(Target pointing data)
━━━━━━

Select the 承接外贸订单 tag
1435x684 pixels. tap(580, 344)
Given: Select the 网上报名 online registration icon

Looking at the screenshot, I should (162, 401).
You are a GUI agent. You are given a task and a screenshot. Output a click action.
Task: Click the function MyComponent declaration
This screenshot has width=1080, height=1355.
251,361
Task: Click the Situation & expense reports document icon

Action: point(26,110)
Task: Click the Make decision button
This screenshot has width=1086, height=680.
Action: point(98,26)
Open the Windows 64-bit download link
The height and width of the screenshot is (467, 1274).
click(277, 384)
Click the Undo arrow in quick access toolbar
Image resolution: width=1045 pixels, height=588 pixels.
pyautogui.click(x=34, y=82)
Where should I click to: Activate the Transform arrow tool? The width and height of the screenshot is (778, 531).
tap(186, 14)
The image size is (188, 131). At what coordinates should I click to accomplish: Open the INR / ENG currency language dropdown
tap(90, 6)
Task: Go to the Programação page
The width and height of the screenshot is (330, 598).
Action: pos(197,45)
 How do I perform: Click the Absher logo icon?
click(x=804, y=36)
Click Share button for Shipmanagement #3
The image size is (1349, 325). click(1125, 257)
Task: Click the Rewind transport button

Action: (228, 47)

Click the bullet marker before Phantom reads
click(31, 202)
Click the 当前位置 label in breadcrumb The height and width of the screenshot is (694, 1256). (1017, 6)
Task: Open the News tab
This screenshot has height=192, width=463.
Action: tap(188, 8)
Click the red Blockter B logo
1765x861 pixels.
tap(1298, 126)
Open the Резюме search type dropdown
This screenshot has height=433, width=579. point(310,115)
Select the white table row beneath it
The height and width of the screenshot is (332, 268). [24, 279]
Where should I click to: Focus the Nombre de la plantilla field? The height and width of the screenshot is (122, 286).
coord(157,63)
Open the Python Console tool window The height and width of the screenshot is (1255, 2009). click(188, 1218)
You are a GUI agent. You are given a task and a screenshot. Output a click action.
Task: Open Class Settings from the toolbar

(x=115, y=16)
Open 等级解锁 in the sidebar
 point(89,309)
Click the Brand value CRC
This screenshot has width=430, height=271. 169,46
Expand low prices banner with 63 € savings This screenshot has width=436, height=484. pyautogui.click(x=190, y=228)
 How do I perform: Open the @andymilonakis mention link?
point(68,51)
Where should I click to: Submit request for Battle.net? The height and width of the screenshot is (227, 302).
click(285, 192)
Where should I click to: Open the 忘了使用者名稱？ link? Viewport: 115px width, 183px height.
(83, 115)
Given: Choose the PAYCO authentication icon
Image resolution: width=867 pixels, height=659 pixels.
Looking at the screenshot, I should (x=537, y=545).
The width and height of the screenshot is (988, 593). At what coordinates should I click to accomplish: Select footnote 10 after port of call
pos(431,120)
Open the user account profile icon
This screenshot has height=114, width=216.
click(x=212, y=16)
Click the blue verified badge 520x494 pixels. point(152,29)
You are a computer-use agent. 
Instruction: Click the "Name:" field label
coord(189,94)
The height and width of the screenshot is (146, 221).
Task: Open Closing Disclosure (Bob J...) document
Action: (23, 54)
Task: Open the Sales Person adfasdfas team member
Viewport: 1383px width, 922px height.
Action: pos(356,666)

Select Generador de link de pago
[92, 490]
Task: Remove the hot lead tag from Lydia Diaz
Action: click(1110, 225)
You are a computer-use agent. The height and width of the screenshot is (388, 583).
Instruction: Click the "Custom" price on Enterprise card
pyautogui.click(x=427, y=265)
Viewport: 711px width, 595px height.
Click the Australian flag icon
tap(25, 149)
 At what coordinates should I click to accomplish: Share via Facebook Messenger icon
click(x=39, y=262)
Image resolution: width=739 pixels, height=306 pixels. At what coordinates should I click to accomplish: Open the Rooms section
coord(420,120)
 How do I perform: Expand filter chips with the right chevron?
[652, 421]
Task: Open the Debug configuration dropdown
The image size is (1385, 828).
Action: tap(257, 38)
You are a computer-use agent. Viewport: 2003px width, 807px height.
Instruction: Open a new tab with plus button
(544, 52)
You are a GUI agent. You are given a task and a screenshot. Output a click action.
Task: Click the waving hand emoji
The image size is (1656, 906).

━━━━━━

### INSTRUCTIONS FOR THE TASK
Rewrite the entries from the start through the line containing "Action: point(26,110)", replacing "icon" with "button" and leaving everything else unchanged.

### CORRECT ANSWER
Select the 承接外贸订单 tag
1435x684 pixels. tap(580, 344)
Given: Select the 网上报名 online registration button

Looking at the screenshot, I should (162, 401).
You are a GUI agent. You are given a task and a screenshot. Output a click action.
Task: Click the function MyComponent declaration
This screenshot has width=1080, height=1355.
251,361
Task: Click the Situation & expense reports document button

Action: point(26,110)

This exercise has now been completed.